Un an plus tard j’étais prêt à retourner à l’université, et j’ai recommencé une première année. Mais cette fois je savais pourquoi j’étais là. Je voulais devenir programmeur, et je voulais obtenir une licence en sciences informatiques (j’y ai plus tard ajouté une licence de maths). Mais il y avait plus que ça. Je savais que j’étais capable de bien plus, et je voulais me pousser à plus. Je voulais créer l’expérience la plus riche possible. Pour moi cela impliquait d’avoir un emploi du temps très dense.

Vos objectifs universitaires auront des chances d’être différents des miens. Quels sont-ils ? Pourquoi êtes-vous là ? Si vous ne savez pas – et par là je veux dire que vous ne savez vraiment pas au plus profond de vous – alors vous n’aurez aucun point de mire pour votre expérience. Vous pourriez tout aussi bien ne même pas être là. Qu’y a-t-il dans votre expérience qui résonne vraiment en vous ? Qu’êtes-vous là pour apprendre ? Que voulez-vous vivre ?

2. Imaginez votre expérience universitaire idéale

Une fois que vous savez pourquoi vous allez à l’université, imaginez votre résultat idéal. Laissez-le découler de la raison pour laquelle vous êtes là. Que vous ayez déjà commencé l’université ou non, arrêtez-vous et couchez simplement par écrit certains attributs de votre expérience idéale. Décrivez-la de façon aussi détaillée que possible.

Avant de retourner à l’école, j’ai passé des heures à visualiser le genre d’expérience que je voulais avoir. Je me suis vu mis clairement au défi mais le gérant facilement et sans stress. De plus, je me suis vu me faire de nouveaux amis. Et je me suis vu passer un très bon moment. Et par-dessus tout j’ai imaginé une expérience très équilibrée ; un mélange de cours universitaires, d’activités, de socialisation, et d’amusement. Le mot-clé que j’utilisais était « richesse ».

Cela a été une étape très importante. Je ne comprenais pas le mécanisme à l’époque, mais je me préprogrammais à réussir.
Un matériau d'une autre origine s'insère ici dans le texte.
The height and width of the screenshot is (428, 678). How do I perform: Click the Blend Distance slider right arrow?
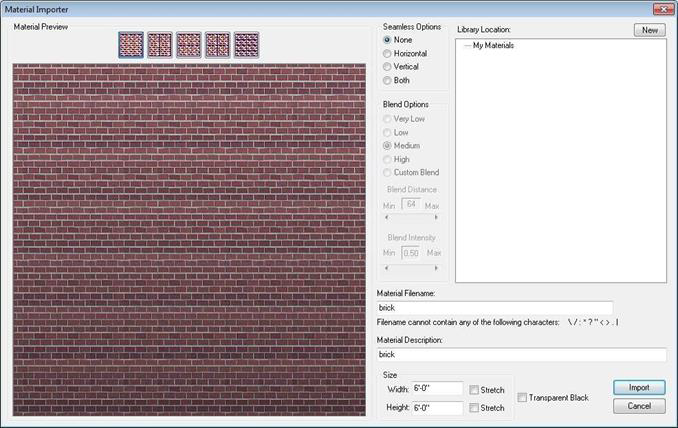point(436,217)
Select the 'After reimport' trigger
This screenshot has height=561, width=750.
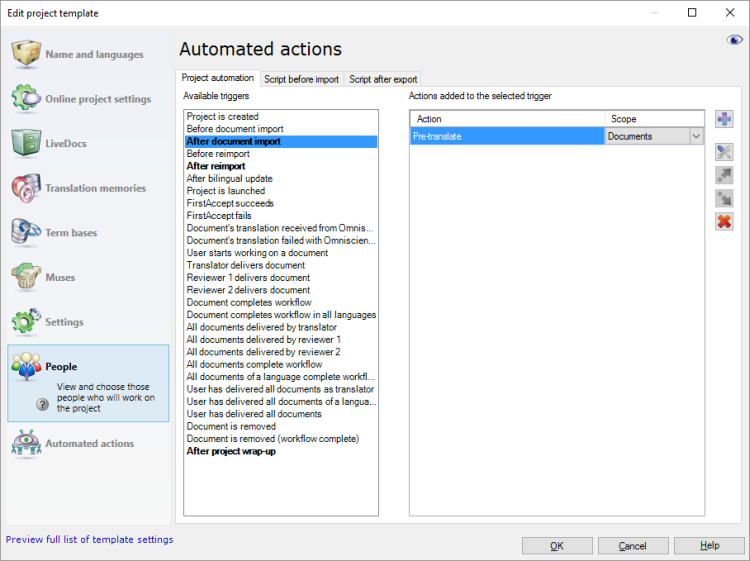point(216,166)
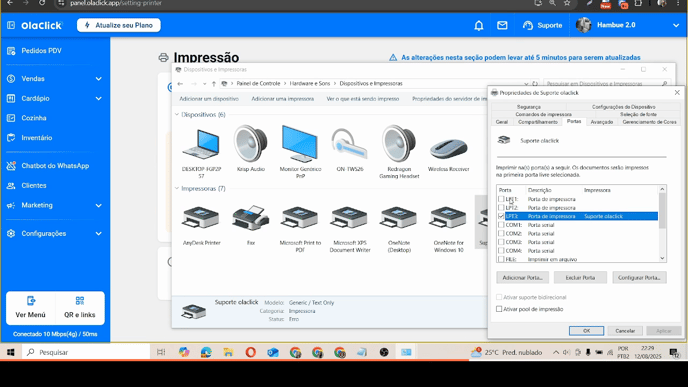Click the port list scrollbar down arrow

point(662,258)
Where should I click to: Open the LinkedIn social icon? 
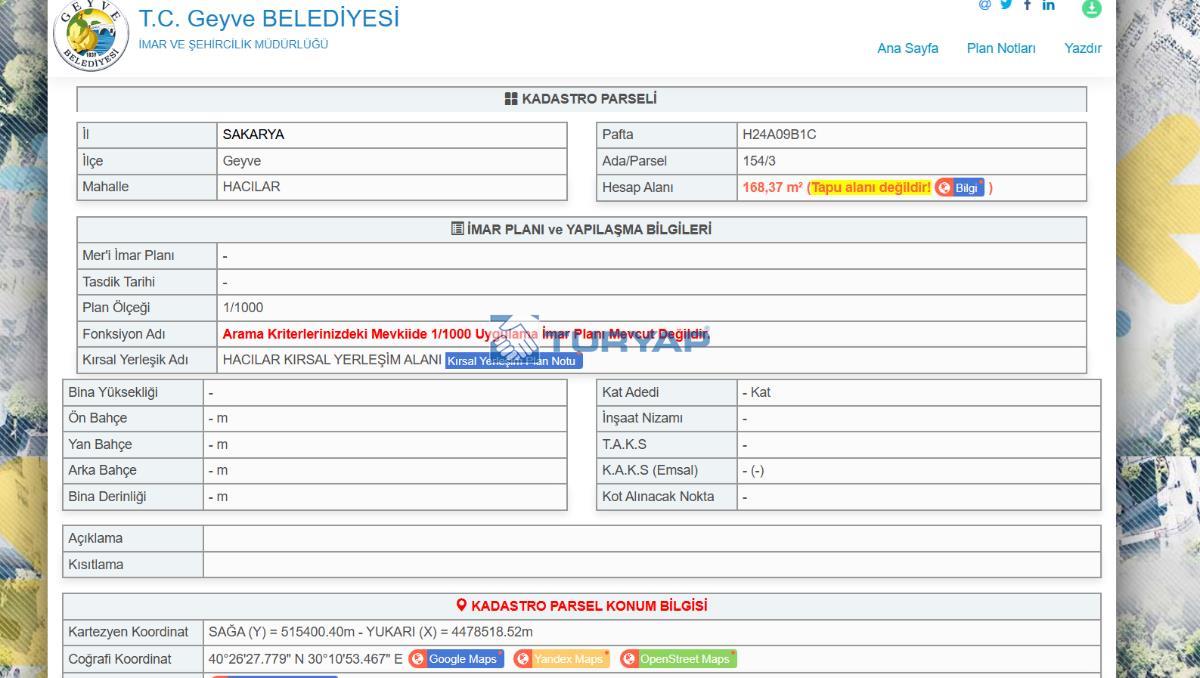pos(1048,5)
Chaque fois que je rencontrais des obstacles, ma vision idéale était tellement plus motivante que j’arrivais toujours à trouver un moyen d’arriver à ce que je voulais. J’étais devenu un co-créateur de mon expérience au lieu d’en être une victime passive.

La visualisation vous permet de faire les erreurs à l’avance. Si vous n’avez pas une visualisation claire, votre expérience risque simplement d’être brouillonne. Débuggez votre visualisation jusqu’à ce qu’elle vous inspire.

La vie réelle va évidemment se dérouler différemment de ce que vous avez visualisé. Le but de la visualisation n’est pas de prédire l’avenir ou de restreindre votre liberté à décider par la suite. Le but est de vous donner plus de clarté pour prendre des décisions immédiatement. Votre scène idéale sert de carte pour vous guider au travers du bourbier des possibilités.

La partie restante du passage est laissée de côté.